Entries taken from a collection
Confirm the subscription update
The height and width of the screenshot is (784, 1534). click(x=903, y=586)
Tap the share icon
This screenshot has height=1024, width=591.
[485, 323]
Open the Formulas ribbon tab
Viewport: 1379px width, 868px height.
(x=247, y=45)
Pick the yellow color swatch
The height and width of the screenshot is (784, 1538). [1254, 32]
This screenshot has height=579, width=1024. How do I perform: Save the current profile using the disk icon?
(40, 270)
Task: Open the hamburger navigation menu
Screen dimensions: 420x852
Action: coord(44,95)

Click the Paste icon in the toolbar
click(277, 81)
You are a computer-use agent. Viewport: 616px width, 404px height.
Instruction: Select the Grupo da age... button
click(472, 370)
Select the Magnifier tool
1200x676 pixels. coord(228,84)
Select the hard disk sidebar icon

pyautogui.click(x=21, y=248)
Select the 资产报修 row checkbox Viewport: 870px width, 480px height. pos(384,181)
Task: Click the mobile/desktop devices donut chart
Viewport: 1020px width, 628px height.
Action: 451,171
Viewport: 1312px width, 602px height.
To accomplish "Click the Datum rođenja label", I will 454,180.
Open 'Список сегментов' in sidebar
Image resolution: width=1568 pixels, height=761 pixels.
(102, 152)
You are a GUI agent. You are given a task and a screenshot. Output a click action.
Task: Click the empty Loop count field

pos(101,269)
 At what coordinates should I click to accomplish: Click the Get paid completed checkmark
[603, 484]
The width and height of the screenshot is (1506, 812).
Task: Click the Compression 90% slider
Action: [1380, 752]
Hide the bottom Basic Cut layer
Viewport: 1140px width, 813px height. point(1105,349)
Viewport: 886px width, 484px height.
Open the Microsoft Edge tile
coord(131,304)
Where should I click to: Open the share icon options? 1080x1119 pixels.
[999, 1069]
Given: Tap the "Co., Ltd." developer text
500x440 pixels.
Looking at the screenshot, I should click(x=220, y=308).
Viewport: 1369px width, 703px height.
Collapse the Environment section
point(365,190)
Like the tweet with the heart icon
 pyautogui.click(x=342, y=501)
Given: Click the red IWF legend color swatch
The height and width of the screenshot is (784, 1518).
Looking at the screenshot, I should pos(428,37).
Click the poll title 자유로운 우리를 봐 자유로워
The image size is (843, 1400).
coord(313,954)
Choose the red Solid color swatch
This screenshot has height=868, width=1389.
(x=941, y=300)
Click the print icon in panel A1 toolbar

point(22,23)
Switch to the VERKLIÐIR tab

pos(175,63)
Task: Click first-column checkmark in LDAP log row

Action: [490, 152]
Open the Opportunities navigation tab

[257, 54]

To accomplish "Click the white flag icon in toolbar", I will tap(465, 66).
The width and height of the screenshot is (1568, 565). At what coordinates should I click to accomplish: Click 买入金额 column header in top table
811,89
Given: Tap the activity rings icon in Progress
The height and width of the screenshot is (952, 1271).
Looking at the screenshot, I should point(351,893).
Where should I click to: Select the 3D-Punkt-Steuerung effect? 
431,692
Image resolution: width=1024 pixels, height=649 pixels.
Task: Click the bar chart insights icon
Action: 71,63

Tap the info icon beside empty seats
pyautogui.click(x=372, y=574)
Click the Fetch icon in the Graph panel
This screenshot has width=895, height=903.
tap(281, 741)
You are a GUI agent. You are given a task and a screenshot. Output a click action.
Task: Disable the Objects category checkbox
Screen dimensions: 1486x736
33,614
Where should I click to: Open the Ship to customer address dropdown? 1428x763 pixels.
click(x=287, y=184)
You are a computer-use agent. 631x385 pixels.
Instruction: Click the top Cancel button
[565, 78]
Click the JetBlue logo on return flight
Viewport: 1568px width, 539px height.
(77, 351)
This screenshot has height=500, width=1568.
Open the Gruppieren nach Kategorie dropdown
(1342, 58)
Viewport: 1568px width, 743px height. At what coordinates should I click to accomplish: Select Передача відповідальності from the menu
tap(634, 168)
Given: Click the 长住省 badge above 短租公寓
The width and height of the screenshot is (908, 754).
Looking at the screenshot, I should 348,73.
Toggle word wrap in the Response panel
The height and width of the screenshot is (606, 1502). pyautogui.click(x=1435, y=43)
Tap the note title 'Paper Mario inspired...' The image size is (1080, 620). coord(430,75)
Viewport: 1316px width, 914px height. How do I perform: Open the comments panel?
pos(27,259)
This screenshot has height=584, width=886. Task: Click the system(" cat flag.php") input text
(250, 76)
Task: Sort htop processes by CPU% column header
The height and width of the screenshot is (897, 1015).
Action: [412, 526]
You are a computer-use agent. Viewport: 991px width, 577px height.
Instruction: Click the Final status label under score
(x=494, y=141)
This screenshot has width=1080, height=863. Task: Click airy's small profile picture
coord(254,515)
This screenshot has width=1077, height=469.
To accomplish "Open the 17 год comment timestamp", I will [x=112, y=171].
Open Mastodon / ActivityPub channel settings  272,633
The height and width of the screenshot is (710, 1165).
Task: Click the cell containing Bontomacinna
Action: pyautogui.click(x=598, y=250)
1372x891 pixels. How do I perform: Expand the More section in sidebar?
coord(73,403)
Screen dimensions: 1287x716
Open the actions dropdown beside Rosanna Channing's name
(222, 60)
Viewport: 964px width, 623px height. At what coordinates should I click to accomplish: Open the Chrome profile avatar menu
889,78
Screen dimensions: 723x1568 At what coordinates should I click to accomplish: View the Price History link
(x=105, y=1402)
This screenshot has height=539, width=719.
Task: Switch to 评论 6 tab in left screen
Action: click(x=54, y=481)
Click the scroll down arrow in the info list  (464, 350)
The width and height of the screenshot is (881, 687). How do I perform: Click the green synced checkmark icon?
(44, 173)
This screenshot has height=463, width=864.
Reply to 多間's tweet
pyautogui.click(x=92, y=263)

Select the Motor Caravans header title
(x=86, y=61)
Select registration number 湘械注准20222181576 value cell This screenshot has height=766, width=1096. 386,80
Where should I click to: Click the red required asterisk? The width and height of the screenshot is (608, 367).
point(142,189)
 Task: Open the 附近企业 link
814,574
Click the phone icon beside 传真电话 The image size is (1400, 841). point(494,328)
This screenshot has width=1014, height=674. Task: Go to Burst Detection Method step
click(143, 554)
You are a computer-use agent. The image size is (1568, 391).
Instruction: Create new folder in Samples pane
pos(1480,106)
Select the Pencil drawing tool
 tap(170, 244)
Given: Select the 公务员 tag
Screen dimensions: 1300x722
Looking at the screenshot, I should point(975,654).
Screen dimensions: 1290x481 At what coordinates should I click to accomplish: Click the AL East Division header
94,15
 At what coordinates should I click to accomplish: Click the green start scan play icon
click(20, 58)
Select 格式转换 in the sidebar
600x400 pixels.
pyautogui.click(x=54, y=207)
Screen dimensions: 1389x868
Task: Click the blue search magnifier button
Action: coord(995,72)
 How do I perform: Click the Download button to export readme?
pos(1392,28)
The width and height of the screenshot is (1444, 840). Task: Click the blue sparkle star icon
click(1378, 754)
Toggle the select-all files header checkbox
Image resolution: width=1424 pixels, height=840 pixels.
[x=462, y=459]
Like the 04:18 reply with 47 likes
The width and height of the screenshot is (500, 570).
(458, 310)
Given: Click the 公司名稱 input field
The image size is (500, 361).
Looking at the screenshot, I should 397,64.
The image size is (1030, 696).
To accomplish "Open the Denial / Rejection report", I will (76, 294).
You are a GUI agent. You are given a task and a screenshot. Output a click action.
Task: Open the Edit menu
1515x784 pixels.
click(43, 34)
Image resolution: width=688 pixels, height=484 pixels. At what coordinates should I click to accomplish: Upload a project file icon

» WORK TO DO: Return every line of the items above that contains the string "point". Matching is case-sensitive.

» TASK RESPONSE:
Viewport: 1140px width, 813px height. point(1105,349)
point(365,190)
point(22,23)
Looking at the screenshot, I should point(351,893).
point(142,189)
Click the phone icon beside 传真电话 The image size is (1400, 841). point(494,328)
Looking at the screenshot, I should point(975,654).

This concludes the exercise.